— WRITTEN PROBLEM 1 —
In the forum thread about the first-time home buyer tax credit, where did the wife live during the year the townhouse was acquired and the years before?

# first time home buyer tax credit question



## joncnca (Jul 12, 2009)

hi all,

i owned a condo up until 2010, after which i purchased a townhouse with my wife in 2011 (i.e. final closing and registration in 2011). my wife and i are both equally on title for the townhouse. we were married in 2011.

would she qualify for any part (i.e. 50%) of the first time home buyer tax credit for her 2011 tax return? (she's never owned a house, and she did not live with me when i owned my condo)


also, i previously received a notice of reassessment approving the GST/HST New Housing Rebate....does this have anything to do with the first time home buyer tax credit? i haven't really 'seen' this money, i imagine it was credited to me by the builder...any idea where i can verify that?

thanks!


----------



## joncnca (Jul 12, 2009)

no one has any idea?

here's another wrinkle...when the townhouse closed, my wife and i were not yet married. so she was a first time buyer, i was not, but we were not married at the time of closing. does that mean she's still eligible.

CRA publishes this:
You or your spouse or common-law partner acquired a qualifying home.
You did not live in another home owned by you or your spouse or common-law partner in the year of acquisition or in any of the four preceding years (first-time home buyer).

Doesn't that make her eligible?

I feel like some other 3rd party bloggers and articles don't interpret this correctly...I almost think many accountants may interpret this incorrectly


----------



## Charlie (May 20, 2011)

I think your wife qualifies fully as long as she didn't live in your other condo. There is no 50% -- one or the other may claim, and you don't qualify. But I don't see why she wouldn't. This is the Line 369 credit of $5K, right?

The HST/GST housing rebate is totally different. In almost all cases you assign it to the developer and thus pay a wee bit less on your purchase. It should show up in your purchase documents or the statement of adjustments (though sometimes they net it there).


----------



## joncnca (Jul 12, 2009)

right, on purchase, my lawyer told me that it worked out better for us that we were not married yet at the time of closing. this fact allowed us to claim 50% of the land transfer tax rebate (she was a first time owner, i was not). if we were already married, she would not have been eligible for the land transfer tax rebate, because i already owned a condo previously.

my now wife should qualify for the first time home buyer's tax credit (yes, line 369 credit of $5k) because the home qualifies (new townhome) and she did not live in my condo in the year of acquisition or any previous year (she lived with her parents in their home). all of her mail went to her parents home, which i would imagine is sufficient proof she didn't live with me.

i've asked my lawyer for the final report for our home closing, i realize i never got a package with all the finalized documents...i imagine the HST/GST housing rebate should be somewhere in those docs, assigned to developer.


----------

— EXTRACTED INFORMATION —
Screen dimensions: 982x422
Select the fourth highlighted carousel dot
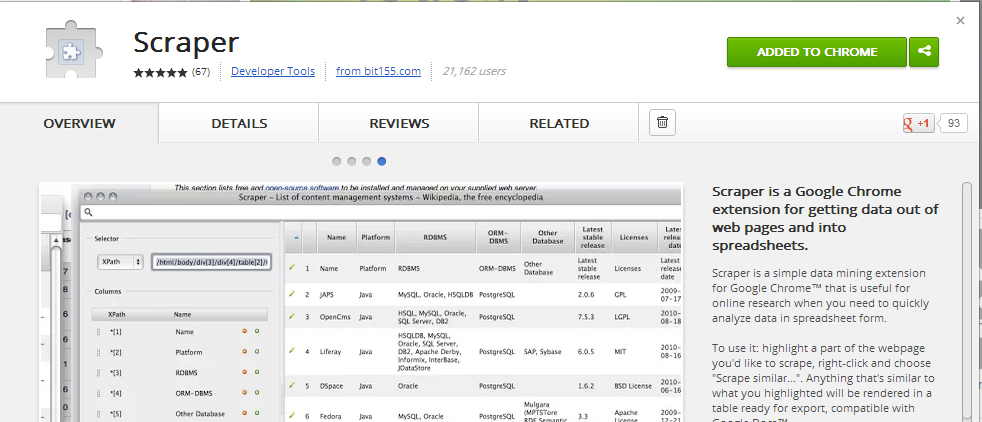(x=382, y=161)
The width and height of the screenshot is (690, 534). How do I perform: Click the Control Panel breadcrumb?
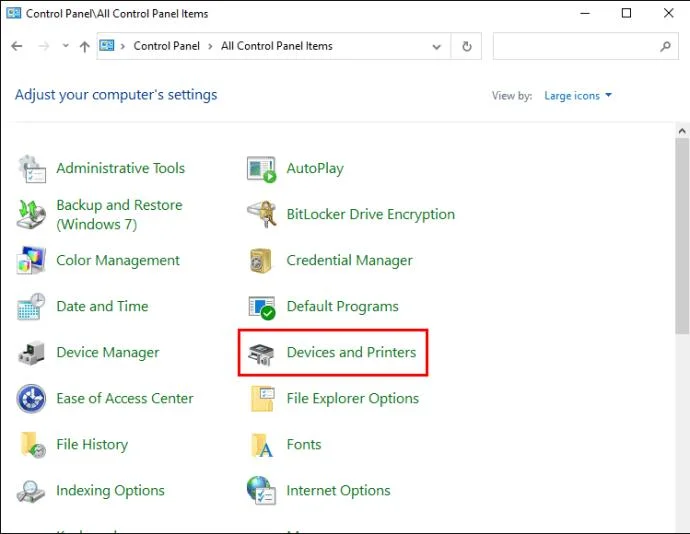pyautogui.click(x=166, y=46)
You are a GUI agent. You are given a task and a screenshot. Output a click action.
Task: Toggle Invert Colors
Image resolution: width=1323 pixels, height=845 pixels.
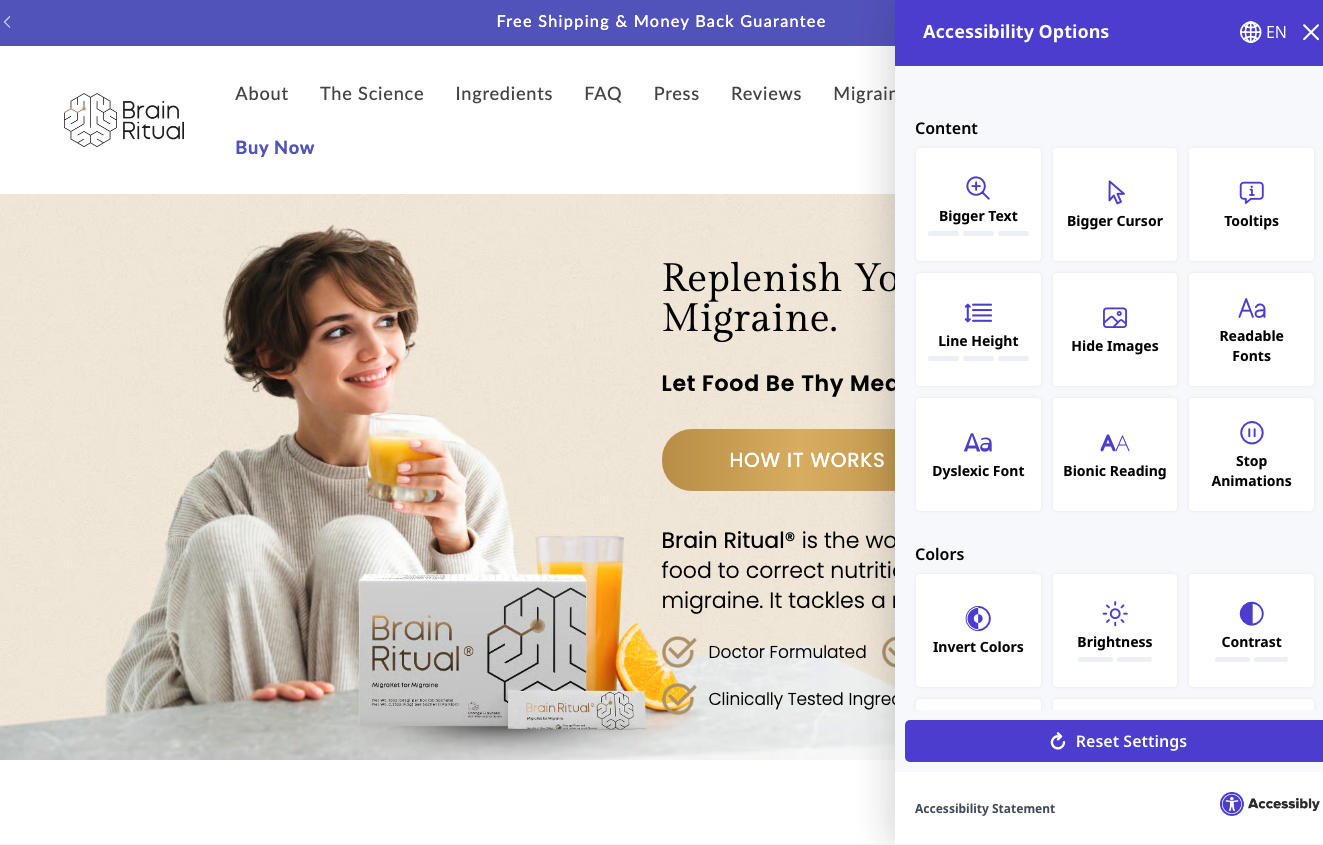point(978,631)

---

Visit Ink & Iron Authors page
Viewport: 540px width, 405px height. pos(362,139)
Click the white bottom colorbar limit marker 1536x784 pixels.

— WRITTEN PROBLEM 2 —
Duplicate the lines of the records starting at the line that contains "Screen dimensions: 982x422" and ending after the line that contains "point(978,631)". Leave the pictures out of your copy.

— RIGHT ANSWER 1 —
She lived with her parents in their home.

— RIGHT ANSWER 2 —
Screen dimensions: 982x422
Select the fourth highlighted carousel dot
(x=382, y=161)
The width and height of the screenshot is (690, 534). How do I perform: Click the Control Panel breadcrumb?
pyautogui.click(x=166, y=46)
You are a GUI agent. You are given a task and a screenshot. Output a click action.
Task: Toggle Invert Colors
Image resolution: width=1323 pixels, height=845 pixels.
point(978,631)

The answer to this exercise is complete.